Try: Note that x is the index and y is the value in the above. Since SQL columns are separated by a comma in the coding, we use the index x to determine the first column and not add a comma in front of it. Conversely you could change it so that it only adds a comma when the index is not the first one.

Kognitio modules (Section off code)

As you build up your code you may find that you have functions which can be useful elsewhere i.e. other scripts where you can just copy them across but this can make scripts unnecessarily verbose. Instead putting them in Kog modules allows you to put them into another file to be called up later when needed.
Firstly you’ll need to set the path to your Kog modules. The example below is for a local machine folder but this will also work for network drives allowing multiple users to contribute and access them.
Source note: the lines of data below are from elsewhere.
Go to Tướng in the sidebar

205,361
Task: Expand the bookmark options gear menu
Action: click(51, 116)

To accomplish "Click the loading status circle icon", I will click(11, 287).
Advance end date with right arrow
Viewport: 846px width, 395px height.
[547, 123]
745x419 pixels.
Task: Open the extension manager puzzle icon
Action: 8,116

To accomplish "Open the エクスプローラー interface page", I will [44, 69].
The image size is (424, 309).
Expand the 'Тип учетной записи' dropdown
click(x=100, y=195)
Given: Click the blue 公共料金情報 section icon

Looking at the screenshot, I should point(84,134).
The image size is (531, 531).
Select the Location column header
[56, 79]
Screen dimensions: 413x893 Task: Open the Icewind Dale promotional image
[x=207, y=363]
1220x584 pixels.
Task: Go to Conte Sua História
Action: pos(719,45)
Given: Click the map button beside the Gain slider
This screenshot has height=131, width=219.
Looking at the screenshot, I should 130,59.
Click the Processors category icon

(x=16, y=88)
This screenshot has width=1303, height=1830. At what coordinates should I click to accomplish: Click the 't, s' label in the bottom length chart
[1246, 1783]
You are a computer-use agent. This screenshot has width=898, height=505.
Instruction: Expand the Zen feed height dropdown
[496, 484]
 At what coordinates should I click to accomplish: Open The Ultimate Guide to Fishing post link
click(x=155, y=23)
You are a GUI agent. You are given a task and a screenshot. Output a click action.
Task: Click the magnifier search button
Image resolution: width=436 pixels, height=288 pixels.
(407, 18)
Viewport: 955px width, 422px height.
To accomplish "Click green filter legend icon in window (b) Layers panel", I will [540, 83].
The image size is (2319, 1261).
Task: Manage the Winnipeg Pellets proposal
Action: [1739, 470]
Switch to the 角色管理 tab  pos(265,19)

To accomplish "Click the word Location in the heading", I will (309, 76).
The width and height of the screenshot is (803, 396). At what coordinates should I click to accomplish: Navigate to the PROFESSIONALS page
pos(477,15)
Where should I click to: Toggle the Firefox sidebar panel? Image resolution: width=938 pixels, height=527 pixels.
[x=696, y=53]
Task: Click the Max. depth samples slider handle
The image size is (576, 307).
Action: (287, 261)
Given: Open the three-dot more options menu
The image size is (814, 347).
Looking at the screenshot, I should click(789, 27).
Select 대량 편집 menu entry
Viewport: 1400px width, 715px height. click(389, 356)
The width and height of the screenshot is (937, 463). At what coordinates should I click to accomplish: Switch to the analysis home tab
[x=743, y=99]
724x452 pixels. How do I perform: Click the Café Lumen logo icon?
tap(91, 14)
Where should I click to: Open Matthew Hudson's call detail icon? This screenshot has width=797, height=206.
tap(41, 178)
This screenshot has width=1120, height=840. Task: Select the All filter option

_G.package.path= _G.package.path.. ";?.kog";

Then you can load any files in there them via “require” similar to the module/library/package loading in other languages:

 scr1 = require "Kog_Module_Script1"
 scr1.run()

The first line designates that module as scr1 and the second runs it. In our example we’re going to run two modules depending on the time of day: the average during the day and the sum at the end of the day.

Getting the times:

select time '09:00:00';
stime = Col1;
print(stime)
select time '17:00:00';
etime =  Col1;
print(etime)
ctime=os.date("%X");
print(ctime)

if ctime > stime and ctime < etime then
    mod1 = require ""
    mod1.run()
else if ctime > etime then
    mod2 = require ""
    mod2.run()
else print("Not ready")
end

Which opens the module:

local x = {}
x.name = "Average Script"
select avg(value) from values between 1 and 5;

or:

local x = {}
x.name = "Sum Script"
select sum(value) from values between 1 and 5;

depending on the time of day. The idea being that you can also define functions in there and build up libraries to call in future development rather than inserting copious amounts of code from past scripts and making it very verbose.

Try: Replace the data source in the SQL scripts with your own data set and then insert a function into each script, starting off by printing the time of day and building up the complexity.